Setelah semua dirasa sudah siap, akhirnya
sekitar jam 00:30 kami berlima berangkat, dan memulai pendakian setelah
sebelumnya berdoa bersama terlebih dahulu. Dengan kantuk yang sama sekali belum
sepenuhnya hilang, saya pun melangkah dengan terseok-seok mengikuti jalur
pendakian, menembus kegelapan malam.
Medan awal pendakinan jalurnya masih tampak
landai, namun makin lama jalur pendakian mulai terasa semakin terjal dan
miring. Barangkali kemiringannya berkisar antara 30-35. Sesekali kami menyalip
pendaki lain atau sebaliknya kami yang disalip oleh rombongan lain, kebetulan
malam itu Gunung Ijen memang ramai sekali dengan para pendaki, bahkan diantara
mereka saya sempat melihat para pendaki asing.
Malam terus merambat pelan. Kami berlima masih terus berjalan,
membelah malam di tengah bubukitan terjal. Gugusan bintang, desau angin malam,
dan suara riuh binatang jalang, tak
henti-henti menyapa kami di sepanjang pendakian. Sesekali kami beristirahat
sejenak di pinggir jalan, bersandar pada akar-akar pepohonan, batang pohon
tumbang, bahkan di atas tanah basah sekalipun tanpa beralaskan apapun. Dari
radius berpuluh-puluh meter saya dapat melihat sinar senter para pendaki membentuk
titik-titik cahaya kecil yang terlihat seperti kunan-kunang. Mereka adalah para
pendaki yang telah berangkat jauh sebelum kami.

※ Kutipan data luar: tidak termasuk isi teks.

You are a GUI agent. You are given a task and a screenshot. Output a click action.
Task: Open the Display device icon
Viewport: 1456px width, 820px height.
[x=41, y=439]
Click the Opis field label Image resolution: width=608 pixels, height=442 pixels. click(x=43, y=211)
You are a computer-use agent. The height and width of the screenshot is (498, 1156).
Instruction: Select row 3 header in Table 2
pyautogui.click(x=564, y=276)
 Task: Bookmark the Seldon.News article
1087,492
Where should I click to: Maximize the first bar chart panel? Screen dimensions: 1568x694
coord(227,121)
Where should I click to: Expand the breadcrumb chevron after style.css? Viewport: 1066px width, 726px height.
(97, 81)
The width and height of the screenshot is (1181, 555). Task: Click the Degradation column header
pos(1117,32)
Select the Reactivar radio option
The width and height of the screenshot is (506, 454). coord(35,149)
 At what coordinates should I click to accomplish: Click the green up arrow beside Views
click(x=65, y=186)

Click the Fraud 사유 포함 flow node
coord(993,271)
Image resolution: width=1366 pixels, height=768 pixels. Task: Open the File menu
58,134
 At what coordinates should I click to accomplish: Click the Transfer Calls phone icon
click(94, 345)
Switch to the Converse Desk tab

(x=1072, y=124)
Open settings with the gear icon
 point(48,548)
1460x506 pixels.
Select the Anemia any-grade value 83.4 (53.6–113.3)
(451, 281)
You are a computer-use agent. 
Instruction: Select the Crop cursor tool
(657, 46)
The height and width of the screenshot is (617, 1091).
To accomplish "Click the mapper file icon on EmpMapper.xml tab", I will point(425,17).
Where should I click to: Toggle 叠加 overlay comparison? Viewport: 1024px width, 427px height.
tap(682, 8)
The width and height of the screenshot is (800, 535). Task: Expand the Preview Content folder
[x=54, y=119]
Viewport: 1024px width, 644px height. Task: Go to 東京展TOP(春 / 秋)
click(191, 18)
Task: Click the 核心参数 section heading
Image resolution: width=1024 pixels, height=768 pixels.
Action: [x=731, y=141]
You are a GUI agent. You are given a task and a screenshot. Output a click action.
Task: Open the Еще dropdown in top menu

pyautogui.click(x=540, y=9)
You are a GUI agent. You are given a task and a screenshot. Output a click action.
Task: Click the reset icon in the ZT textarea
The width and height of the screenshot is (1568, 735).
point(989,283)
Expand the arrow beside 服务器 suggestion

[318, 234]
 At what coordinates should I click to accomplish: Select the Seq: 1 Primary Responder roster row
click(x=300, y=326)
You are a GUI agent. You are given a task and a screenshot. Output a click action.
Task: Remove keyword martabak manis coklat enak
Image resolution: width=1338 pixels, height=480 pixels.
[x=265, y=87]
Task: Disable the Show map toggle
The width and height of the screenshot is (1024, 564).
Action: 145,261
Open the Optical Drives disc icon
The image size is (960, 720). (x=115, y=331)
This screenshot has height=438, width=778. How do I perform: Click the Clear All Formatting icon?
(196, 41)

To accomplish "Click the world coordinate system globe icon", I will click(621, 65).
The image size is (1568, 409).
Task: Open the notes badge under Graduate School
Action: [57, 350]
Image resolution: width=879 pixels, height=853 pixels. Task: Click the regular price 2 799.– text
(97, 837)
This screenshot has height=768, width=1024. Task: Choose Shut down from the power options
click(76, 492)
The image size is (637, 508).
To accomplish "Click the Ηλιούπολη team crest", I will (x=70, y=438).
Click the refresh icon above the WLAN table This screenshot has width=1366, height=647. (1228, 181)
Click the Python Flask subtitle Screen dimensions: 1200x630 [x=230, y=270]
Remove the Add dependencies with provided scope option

Setelah kurang lebih satu jam melakukan pendakian, akhirnya kami
pun sampai di Pondok Bunder, salah satu post tempat istirahat yang ada
di ketinggian 2214 Meter Di Atas Permukaan Laut (MDPL). Pondok bunder merupakan
post tempat transit para penambang untuk menimbang hasil belerang yang dibawa
dari puncak gunung. Namun juga digunakan sebagai tempat istirahat oleh para
pendaki. Di tempat ini juga dilengkapi dengan fasilitas warung yang menyediakan
air mineral dan beberapa keperluan lain. Kami pun ikut beristirahat sejenak dan
berbaur bersama beberapa rombongan lain untuk melepas lelah.
Kurang lebih lima belas menit lamanya kami beristirahat di Pondok
Bunder, setelah itu kami segera melanjutkan pendakian kembali, karena pendakian
masih tinggal separuh perjalanan lagi. Track pendakian selanjutnya terbilang
cukup landai, namun harus tetap waspada karena jalur yang harus kami lalui
selanjutnya adalah jalan yang berada di tepi jurang. Di tepi kiri merupakan lereng
terjal sedangkan disamping kanan adalah jurang yang teramat dalam. Kami harus
extra hati-hati, sedikit saja salah langkah tentu saja kita akan nyungsep
ke dasar jurang.
Sejak dari peristirahatan Pondok Bunder tadi,
saya mengambil alih Tas Carier yang berisi peralatan camping. Sedangkan ransel
saya sendiri diambil alih oleh Rivo. Kami bergantian memanggul Carier karena di
dalamnya berisi peralatan camping yang memiliki beban cukup berat. Sambil
menyusuri lereng terjal di kegelapan saya memanggul carier itu dengan langkah
terseok-seok. Ini pertama kalinya saya memanggul Tas Carier sebegini gede. Tapi
itu semua tidak menyurutkan semangat saya untuk terus melangkah menuju puncak.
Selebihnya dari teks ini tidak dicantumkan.